Within each repetition of a group, @ restarts at 0. That can surprise you:

pack '@1A((@2A)@3A)', qw(X Y Z)
# "\0X\0\0YZ"

Walking through: the outer @1A puts "X" at byte 1 (with a NUL at byte 0). The inner group starts a new coordinate system at "X"’s position; inside it, @2A puts "Y" at the group’s byte 2 (two further NULs in between), then @3A puts "Z" at byte 3 of the group. Read the spec carefully before using @ inside groups.
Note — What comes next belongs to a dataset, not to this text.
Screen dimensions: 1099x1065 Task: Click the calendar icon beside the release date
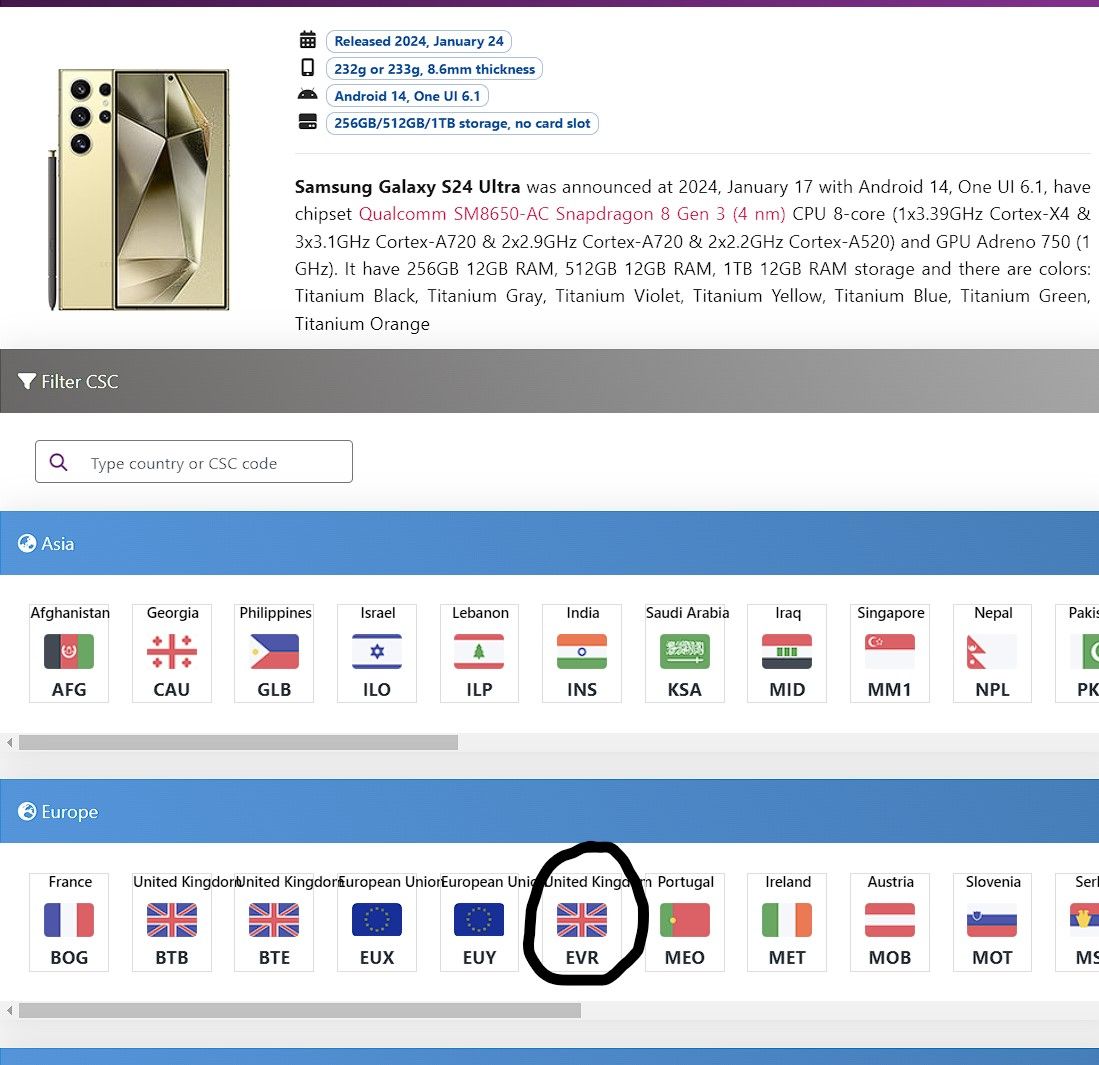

. — absolute position from the data#

. is the value-driven cousin of @. Instead of a fixed repeat count, the position comes from the next value in the list:

pack "C . C", 65, 4, 66     # "A\0\0\0B" — position 4 from the next value

Useful when the offset is computed at runtime — say, from a header field you just read:

my $buf = pack "C .N C", $type, $offset, $value;
# $offset bytes of NUL fill before $value

In unpack, . returns the current position rather than zero-filling:

my ($a, $pos) = unpack "C .", "hello";
# $a = 104 ('h'), $pos = 1

With .*, the offset is measured from the start of the whole string; with .N for integer N 1, from the start of the enclosing N-th group; with .0, relative to the current position.

The ! modifier: alignment#

x!N and X!N turn x and X into alignment commands: advance (or rewind) to the nearest multiple of N. This is how you respect C struct padding rules.
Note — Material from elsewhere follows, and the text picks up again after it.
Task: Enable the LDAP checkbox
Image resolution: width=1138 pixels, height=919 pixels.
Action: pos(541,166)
# struct { char c; double d; char cc[2]; }
my $s = pack "c x![d] d c2", $c, $d, $c1, $c2;

Reading x![d]: “align forward to a multiple of the width a packed d would take” — i.e. 8 bytes. That is exactly the rule most C compilers apply to a double field after a char. Use [l!], [d], [Q] to name the alignment requirement without having to know the numeric width.
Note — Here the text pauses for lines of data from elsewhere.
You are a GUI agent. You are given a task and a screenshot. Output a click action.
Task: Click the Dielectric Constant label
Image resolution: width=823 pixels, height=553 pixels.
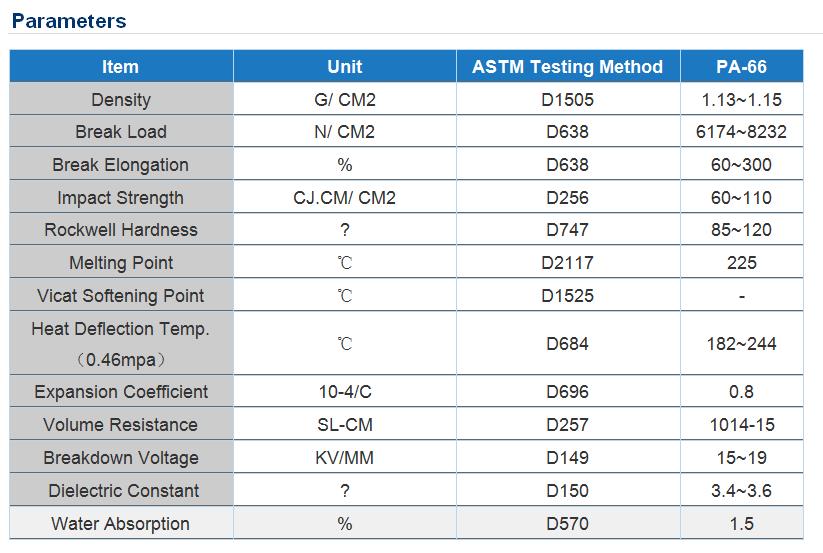pos(124,491)
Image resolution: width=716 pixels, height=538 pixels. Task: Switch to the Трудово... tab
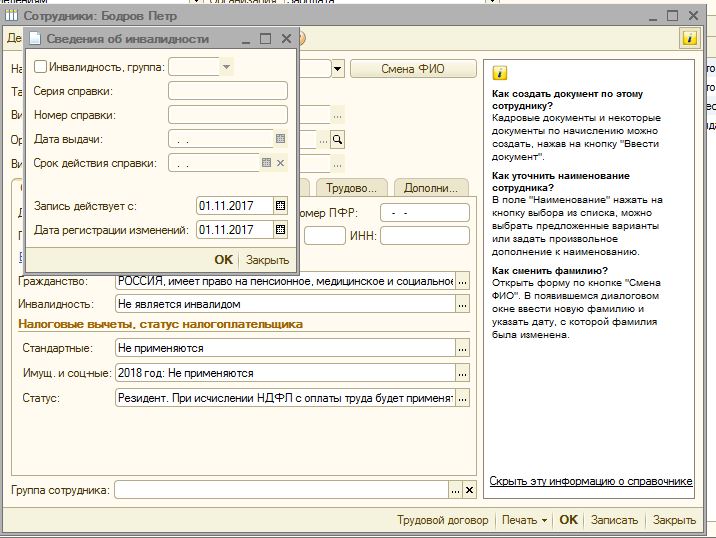(352, 187)
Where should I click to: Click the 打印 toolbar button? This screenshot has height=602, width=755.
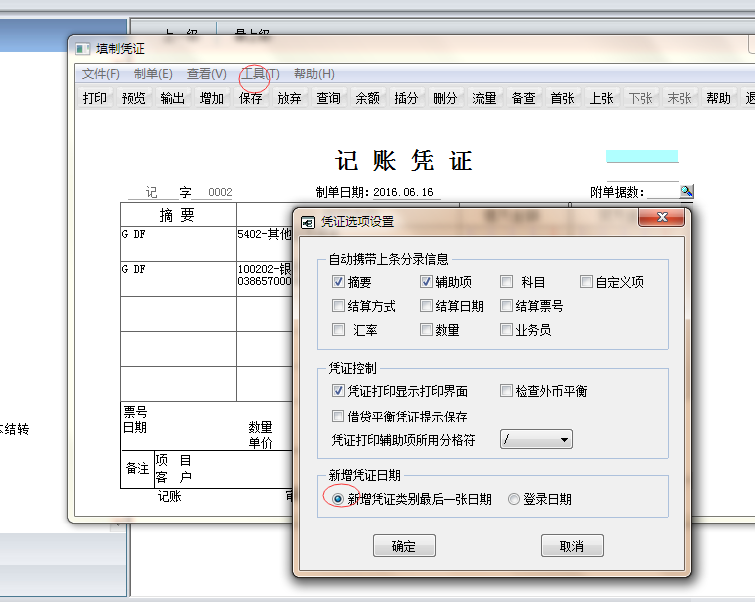[95, 98]
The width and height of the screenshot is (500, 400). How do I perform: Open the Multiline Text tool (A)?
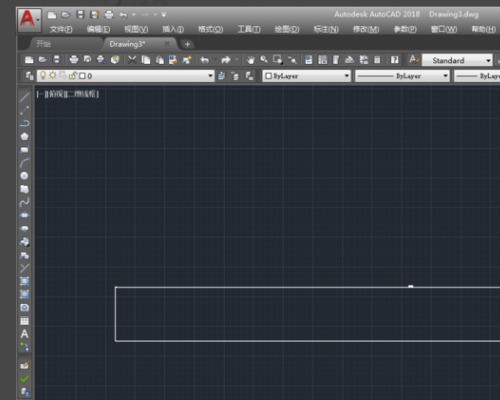[x=24, y=334]
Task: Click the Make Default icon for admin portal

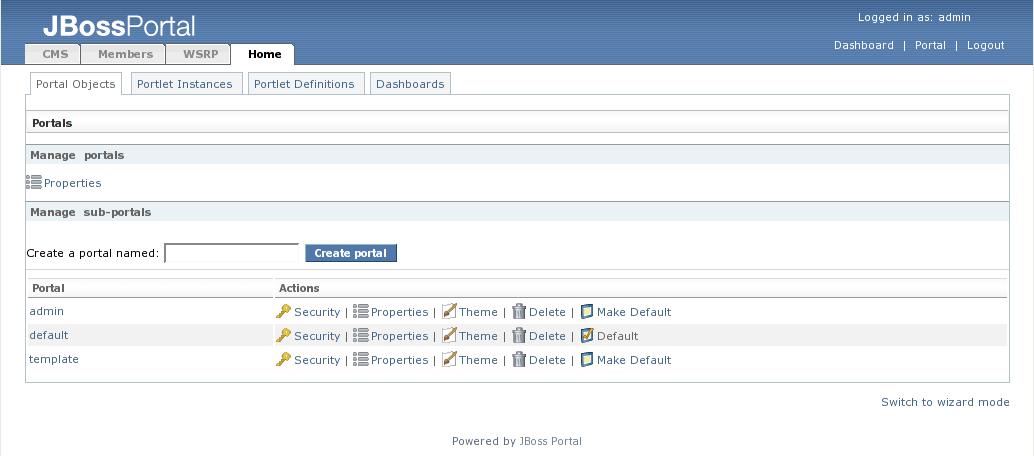Action: 587,312
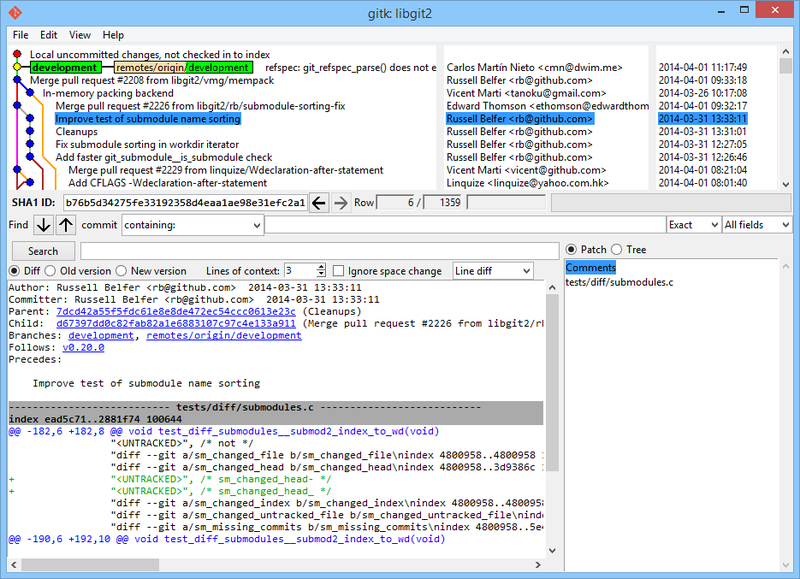This screenshot has height=579, width=800.
Task: Open the File menu
Action: tap(19, 34)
A bare x!0 or x!1 is a no-op.

Checksums — %N on unpack only#

%N is a prefix on a single directive, not a standalone directive. It says “instead of returning the values the next directive would produce, return their N-bit sum”. Common uses:

my $bytesum = unpack "%32C*", $buf;    # sum every byte
my $setbits = unpack "%32b*", $mask;   # count set bits

Exists only in unpack. There is no % in pack — you cannot pack a checksum directly; compute it yourself and pack the result with whatever integer directive you need.

Worked example: reading a variable-offset payload#

Some formats start with a header of fixed size but put the actual data at an offset the header contains. The classic recipe:

# Header: magic (4 bytes), version (1 byte), data-offset (4 bytes BE),
# then data starts at the byte-offset the header pointed at.
my ($magic, $ver, $off) = unpack "A4 C N", $file;

die "bad magic" unless $magic eq "MAGI";

# Jump to the data section
my $data = unpack "x$off a*", $file;

Two separate unpack calls — the first reads the offset, the second uses it in the template. Template strings are not regular expressions; they have no way to look ahead and use a computed value within the same call. Unpack in stages when the shape of the data depends on what you have just read.

With positioning and alignment in the toolbox, the two worked examples in the next chapters should read as straightforward applications: parsing a real network header and a real file format.